:: What to produce ::
The response should repeat word for word every line below from the one with "You are a computer-use" to the one with "Click the ПОПОВНИТИ РАХУНОК button", inclusive, and nothing else; leave pictures out.

[Listed records Boundary: Start]

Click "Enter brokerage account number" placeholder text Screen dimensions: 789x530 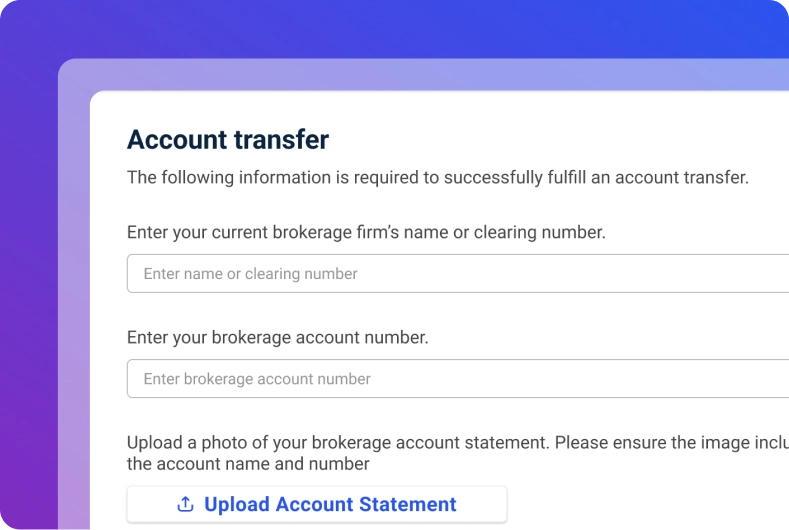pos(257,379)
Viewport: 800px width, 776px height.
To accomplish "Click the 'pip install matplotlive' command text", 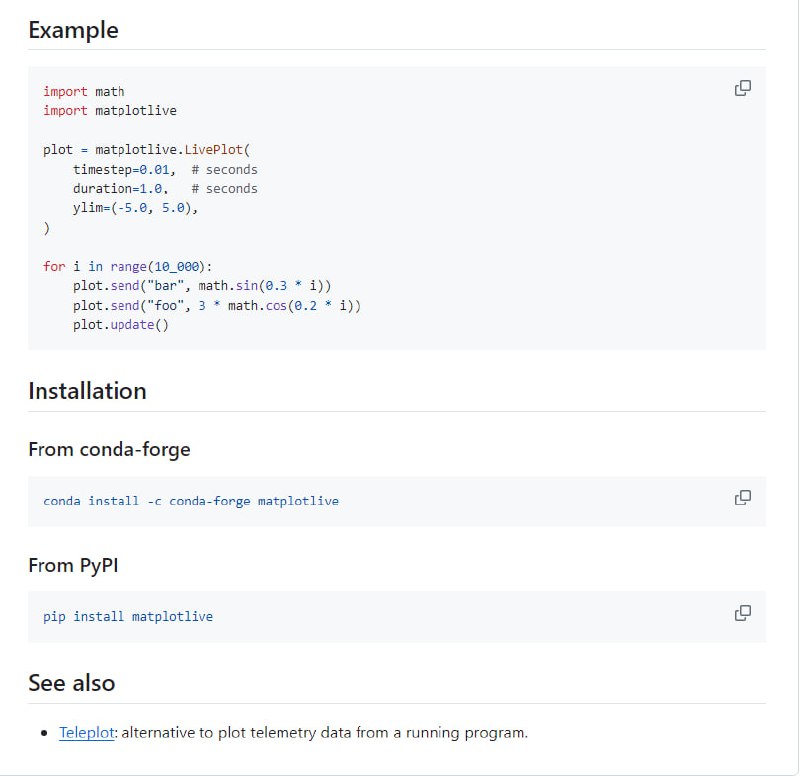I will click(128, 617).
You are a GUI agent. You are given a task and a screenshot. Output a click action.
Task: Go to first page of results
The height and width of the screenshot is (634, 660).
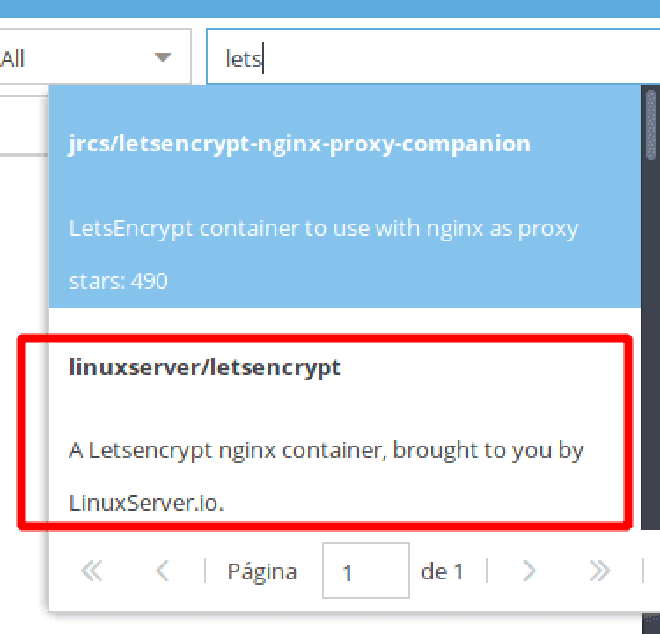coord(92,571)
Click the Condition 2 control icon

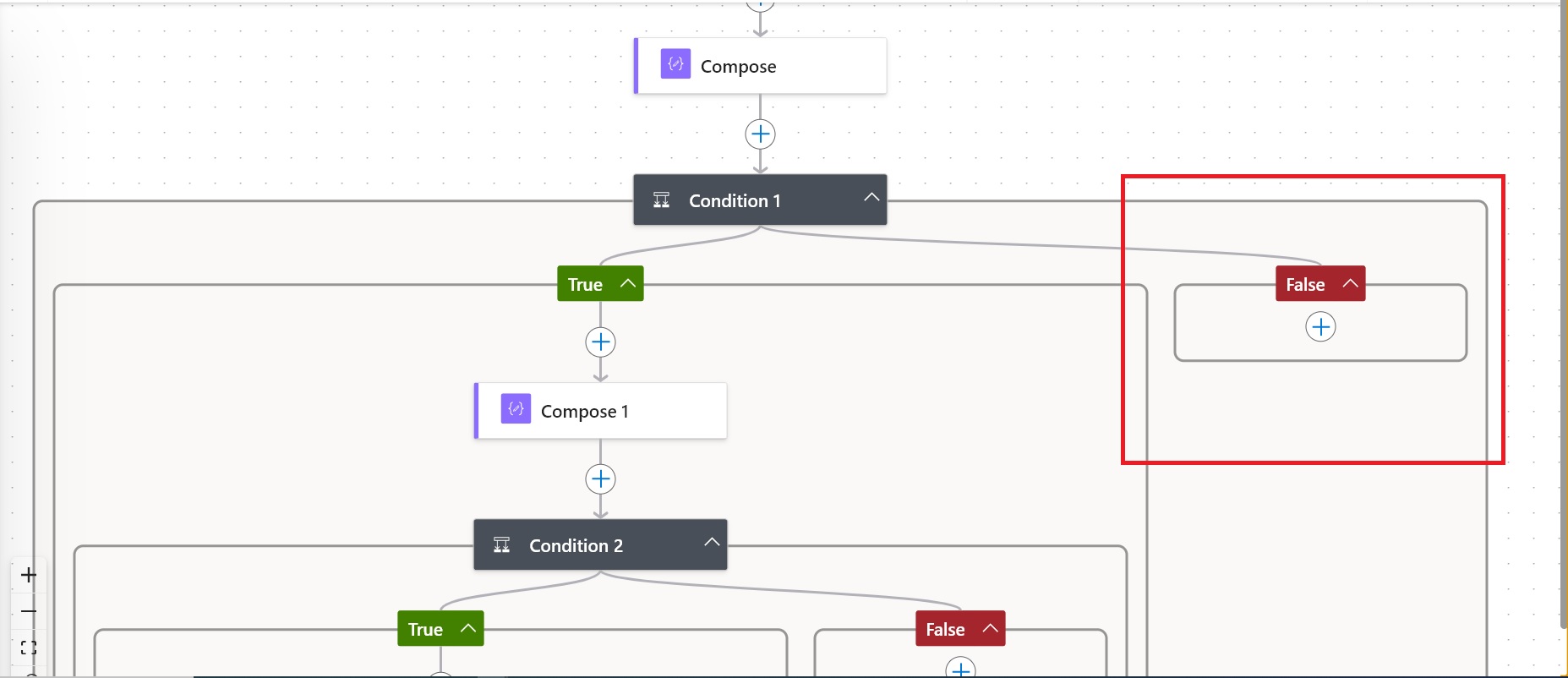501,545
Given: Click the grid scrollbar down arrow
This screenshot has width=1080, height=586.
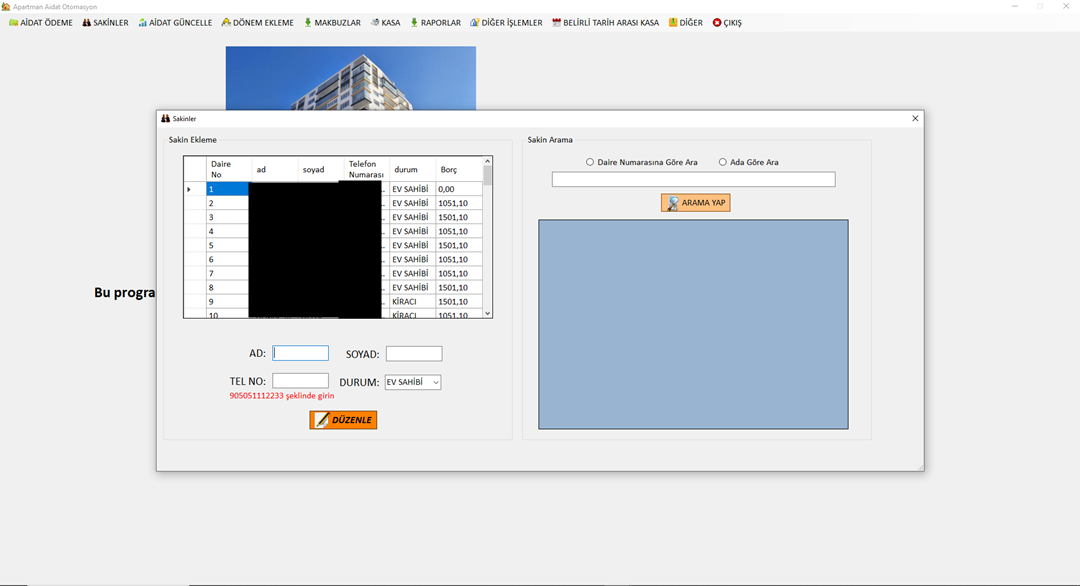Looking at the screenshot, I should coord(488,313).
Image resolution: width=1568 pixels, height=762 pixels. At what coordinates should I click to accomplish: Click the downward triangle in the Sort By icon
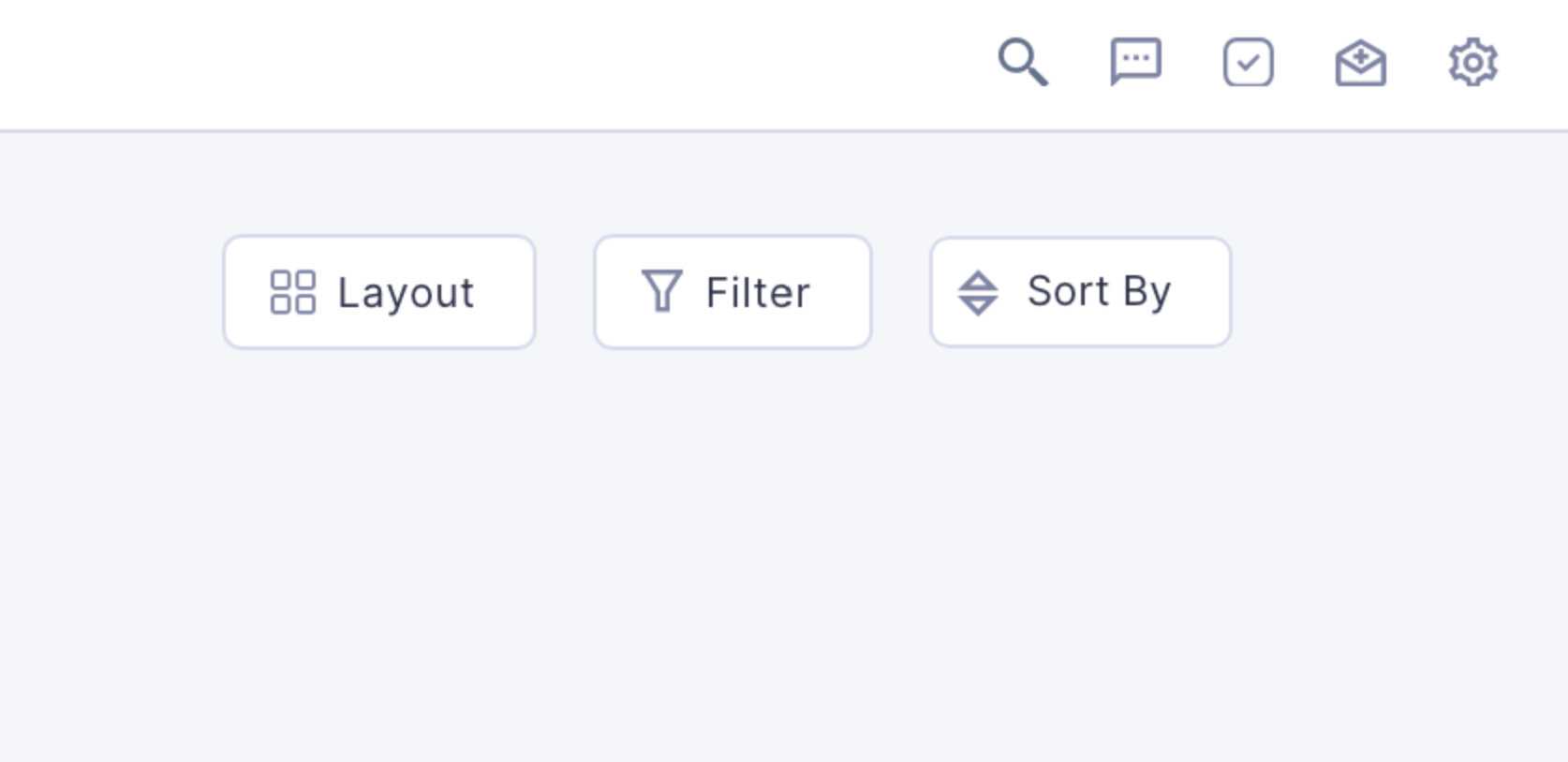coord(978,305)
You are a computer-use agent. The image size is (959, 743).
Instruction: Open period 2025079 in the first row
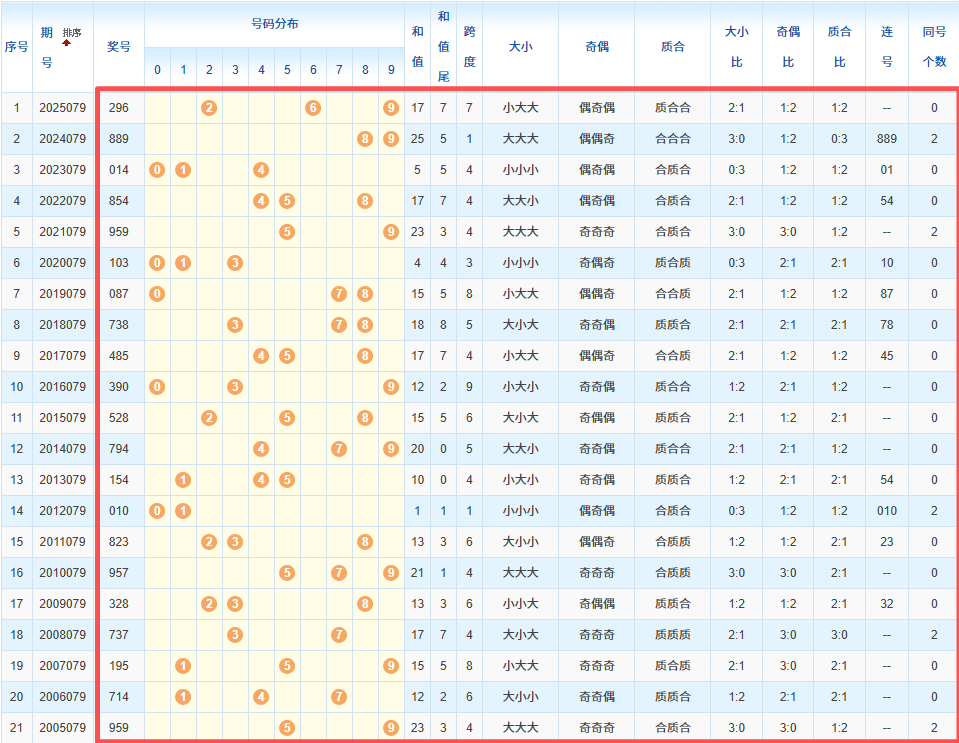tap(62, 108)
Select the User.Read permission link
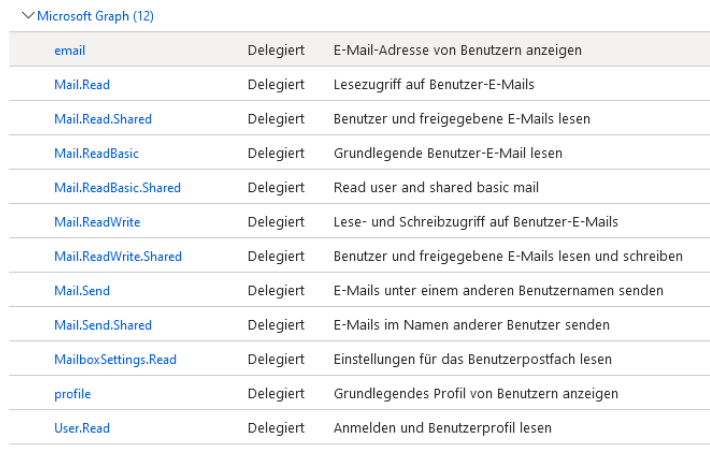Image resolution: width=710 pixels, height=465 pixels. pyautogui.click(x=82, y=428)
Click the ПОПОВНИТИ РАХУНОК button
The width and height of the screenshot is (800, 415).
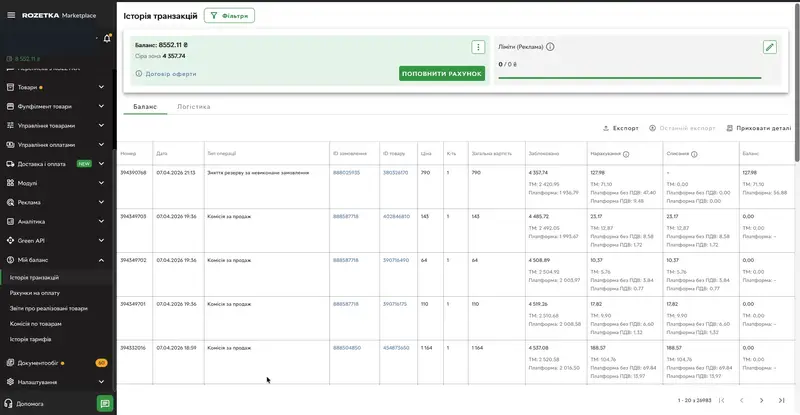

[Listed records Boundary: End]

:: Completed task ::
You are a computer-use agent. The image size is (959, 743).
Instruction: Open period 2025079 in the first row
tap(62, 108)
Select the User.Read permission link
Image resolution: width=710 pixels, height=465 pixels. pyautogui.click(x=82, y=428)
Click the ПОПОВНИТИ РАХУНОК button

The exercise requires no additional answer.